The math classes in our school system(s) teach those in attendance and listening that two negatives in some formulas gives a positive result. In the real world of business and accounting, this is never going to happen. J.C. Penney’s mission critical is sales and that ain’t happening on any front to the levels necessary for the stores, e-commerce and the company. Buy online and pick up in store sales only really help with limited recovery of impulse sales lost to e-commerce.

It would be foolish to set Penney as the focal point of the continuing dismal results we are seeing in retail. It is much safer to say that executive management across the board has not figured the role and design for 21st century retail market segments. The attempt to synergise components that fail to produce on their own both growth and profitability only exponentially increases financial loss. Independent market endeavors, open to cooperation and functional interactivity with total business transaction continuity, might be considered as a foundational framework in place of single-minded operations inventory controls and methods. It’s a good start to make something profitable anyway it can be.

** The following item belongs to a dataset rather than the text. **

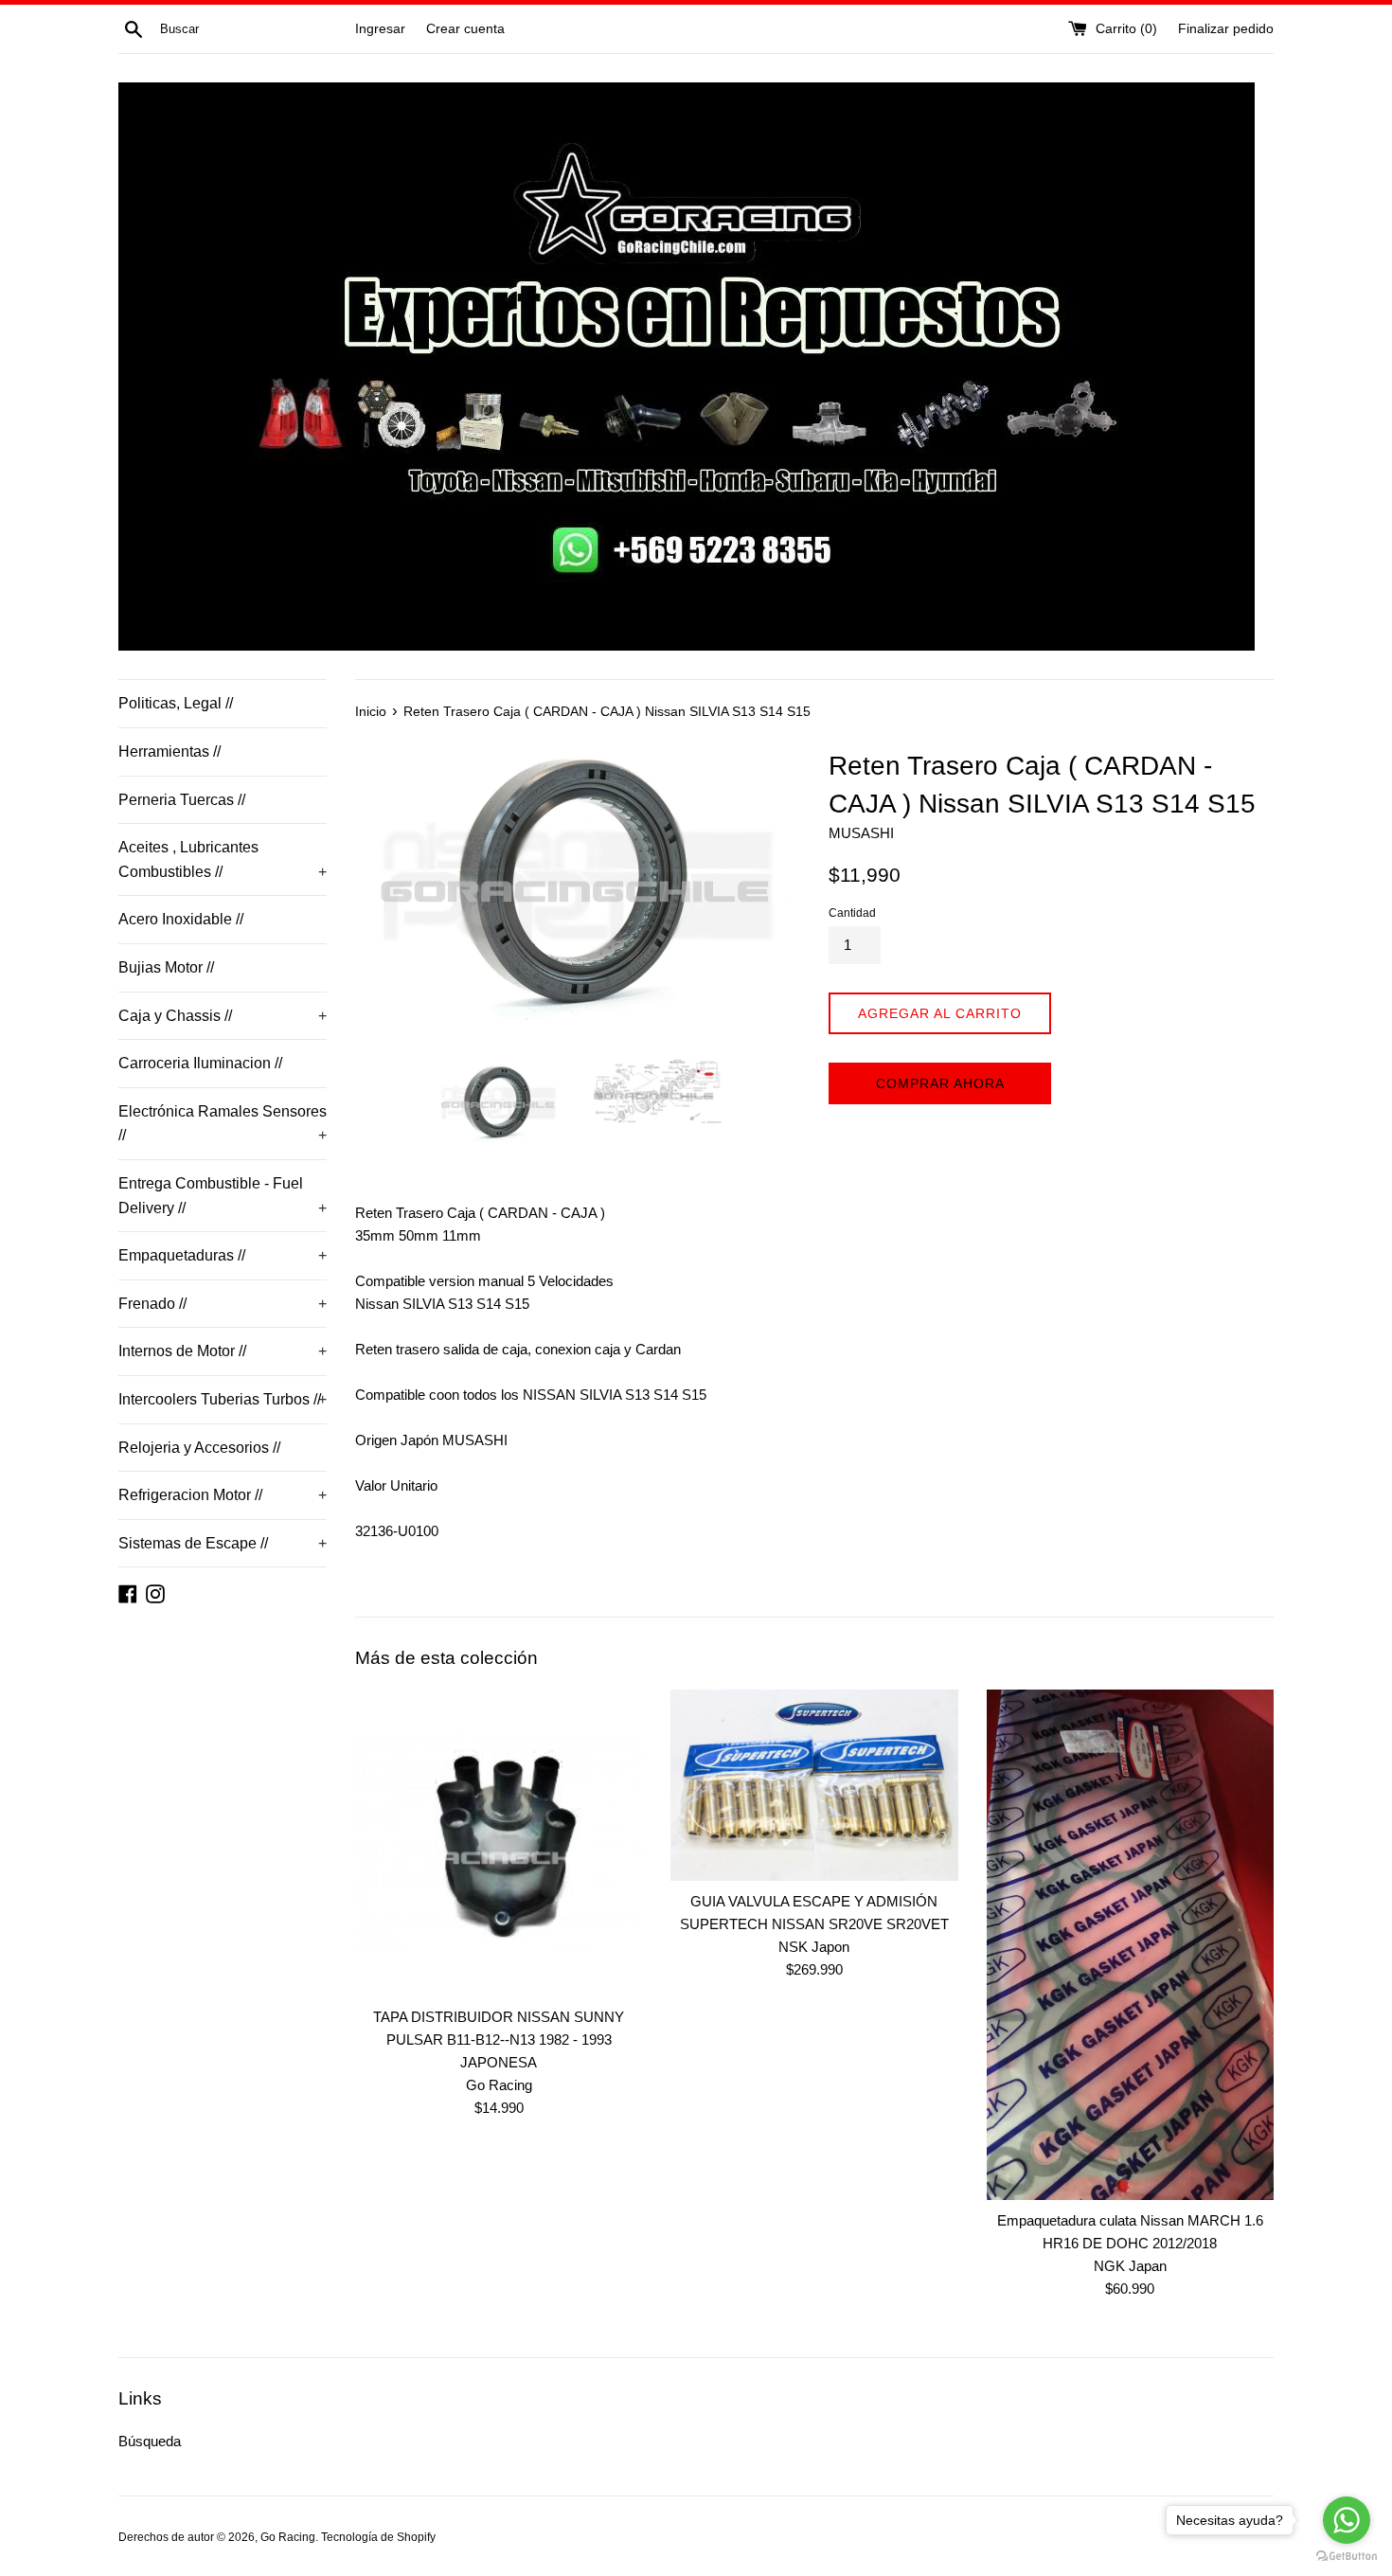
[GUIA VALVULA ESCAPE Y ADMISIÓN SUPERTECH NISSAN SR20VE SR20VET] (813, 1785)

There is a noteworthy growth in original and imaginative excuses these days. But that’s not what investors and banks look to invest in.

Dave Wendland
Active Member
7 years ago

Closing stores may not be the answer since the real estate may be a very valuable asset. It’s what is done with that real estate that proves relevance. Enhance the experience, improve the assortment, make it easier for shoppers, and build from the foundation. I agree with Mr. Ellison that brick-and-mortar is a vital part of an effective omnichannel strategy.

Craig Sundstrom
Craig Sundstrom
Noble Member
7 years ago

My question would be “slow compared to what?” Certainly compared to Macy’s, but that’s only because the latter had way too many stores to begin with; or Sears … but let’s not go there.

It’s hard not to like someone of whom it can be said “resisted … Wall St.” but we’re reaching the point where accountability will be in order. Same-store declines will raise eyebrows — even it they’re less than peers — since JCP began so low in the post-Johnson era. And while the explanation of pickup/return synergies makes a certain amount of sense, I’m not sure how true that will remain as online orders grow to a material fraction of the total … the math may work when it’s 5-10%, but a rethinking may be necessary when or if it becomes 20-30%.

Christopher P. Ramey
Member
7 years ago

We’ll soon have new retail metrics that include contributions to gross revenue. At the same time, we’ll see a tipping point when physical stores are an asset rather than a liability.

We’ll also reinvent the purpose of a store. No doubt they’ll dramatically decrease in size. I see a drive-thru too.

One puzzling point, is it an incentive to make mistakes if 40% of customers who visit your store are there to pick up on online purchase or return an online purchase?

Kenneth Leung
Active Member
7 years ago

Stores are important for omnichannel — I don’t see everyone using online delivery for everything, the economics and the margins don’t sustain it. However, department stores that sell non-exclusive lines are going to have a tough time going forward as people gravitate to online for convenience and availability, and specialty for exclusivity.